Biden just canceled plans to open up massive new oil drilling operations

In Alaska, there is a 180-mile stretch of watershed known as the Cook Inlet. For nearly five years, about 1 million acres of land off the shore of this area, which stretches from the Gulf of Alaska to Anchorage and is home to several endangered species, were up for auction — available for gas companies to bid on and use to drill for oil. That is no longer the case. On Wednesday, the Biden administration announced that it will not go forward with any sales in the region.

The Cook Inlet isn’t the only area that will be saved from oil exploration and exploitation. The Gulf of Mexico, which also had huge swaths of land up for sale, has had some of its plots pulled from the auction block by the Interior Department. This follows a recent court decision that invalidated a lease in the Gulf of Mexico that was sold by the Biden administration over environmental concerns.

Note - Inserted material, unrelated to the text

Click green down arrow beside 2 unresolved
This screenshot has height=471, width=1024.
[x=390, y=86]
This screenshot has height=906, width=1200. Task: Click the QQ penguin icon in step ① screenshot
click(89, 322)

The good news is this means millions of acres of land will no longer be available for the highest bidder. Offshore drilling has a habit of being destructive to the environment. It produces oil that is burned and creates emissions that heat the planet, feeding our fossil fuel addiction, and it produces lots of pollution in both the air and water that is harmful to humans, animals, and plant life — and that’s assuming there is no spillage.

The bad news is that in the scheme of things, these are just a few plots of land that the federal government has decided not to monetize. The Biden administration has listed more than 80 million acres of land for sale, including holding the largest oil lease auction in the country’s history last year. Deciding not to move forward with sales of land in Alaska and the Gulf of Mexico may be signals that Biden is choosing to cut down on allowing federal land to be exploited — something he promised during his campaign in 2020 — but it hardly makes his White House a beacon of principled land management.

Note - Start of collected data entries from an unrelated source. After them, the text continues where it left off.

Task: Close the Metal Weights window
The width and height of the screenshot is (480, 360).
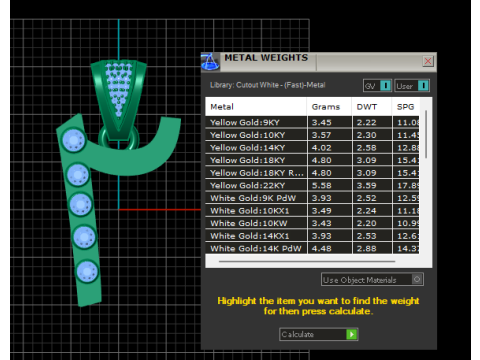Action: 428,61
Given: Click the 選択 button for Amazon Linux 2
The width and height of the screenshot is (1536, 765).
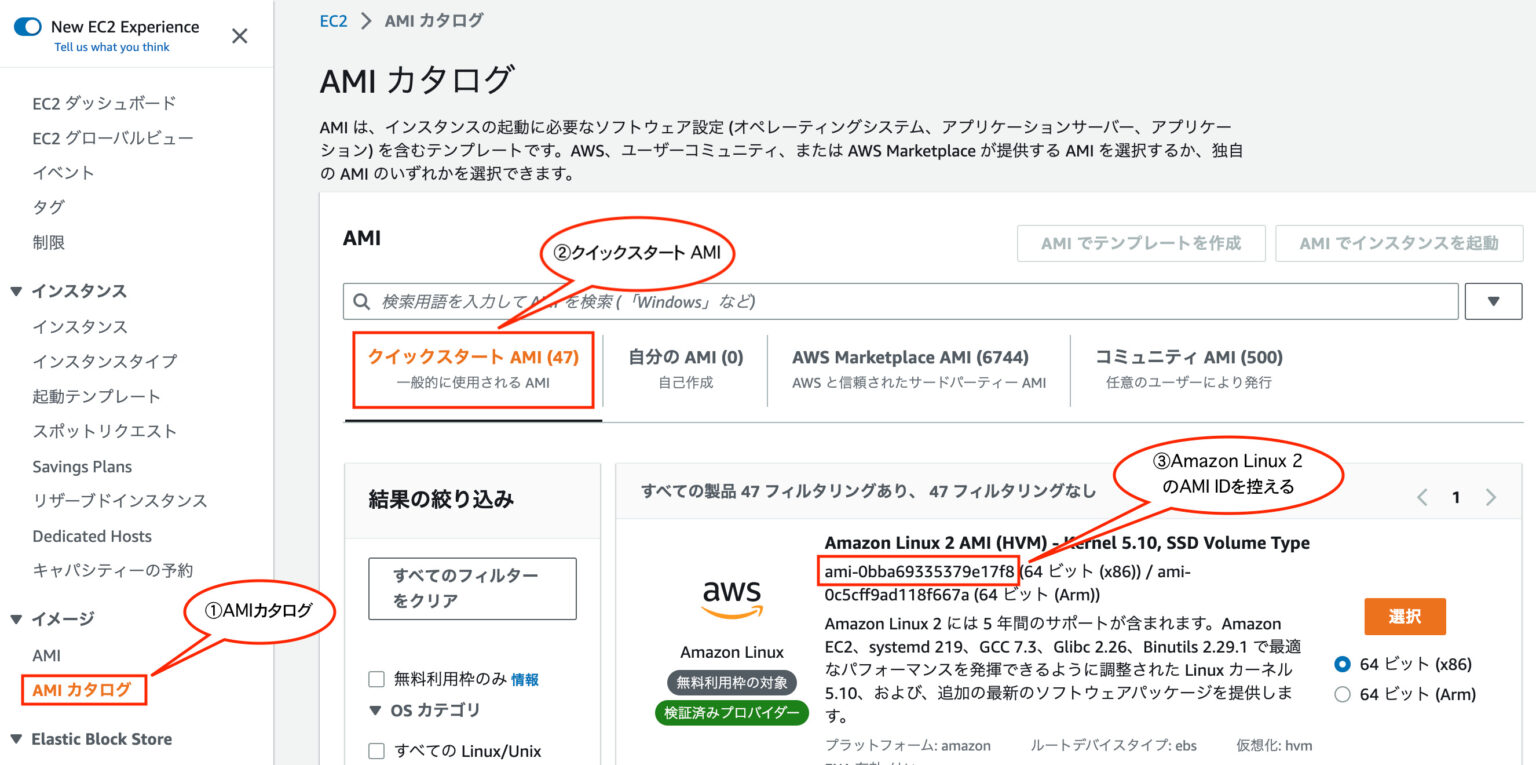Looking at the screenshot, I should click(x=1404, y=616).
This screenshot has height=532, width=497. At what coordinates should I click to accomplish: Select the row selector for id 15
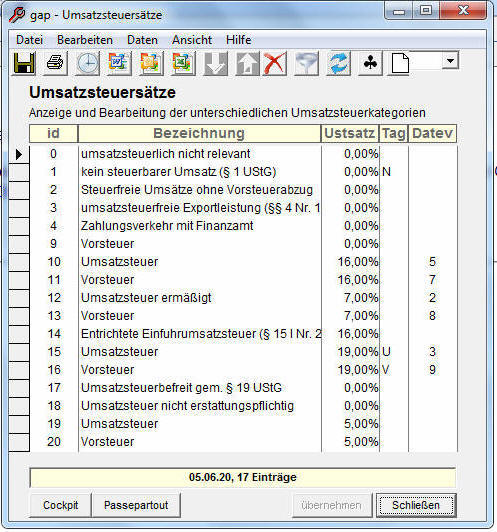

Biden’s call to cancel these particular plots has conservatives up in arms. They cite the timing of the decision as being particularly bad — oil prices are at a record high, and the world is trying to ween itself off Russian oil in response to the country’s ongoing attack on sovereign Ukraine. Fact is, though, oil companies weren’t exactly rushing to start drilling in these areas. Auctions in the same region have previously been canceled in 2006, 2008, and 2010, according to The Hill, all because there was so little interest in it.

On top of that, there are already 9.3 million acres of land that have been sold to oil companies that have yet to be tapped. If they wanted to be drilling, they would. They don’t need new land to do it. Instead, it seems like the companies are content to rack up record profits while refusing to actually increase production. Oh, and before anyone claims it’s environmental regulations keeping these companies from drilling more: A survey of oil producers found that just 11% cited environmental concerns. Meanwhile, 60% cited investors demanding big returns and no new spending as the main reason they aren’t drilling more. If the greenhouse emissions don’t kill us, surely the greed will.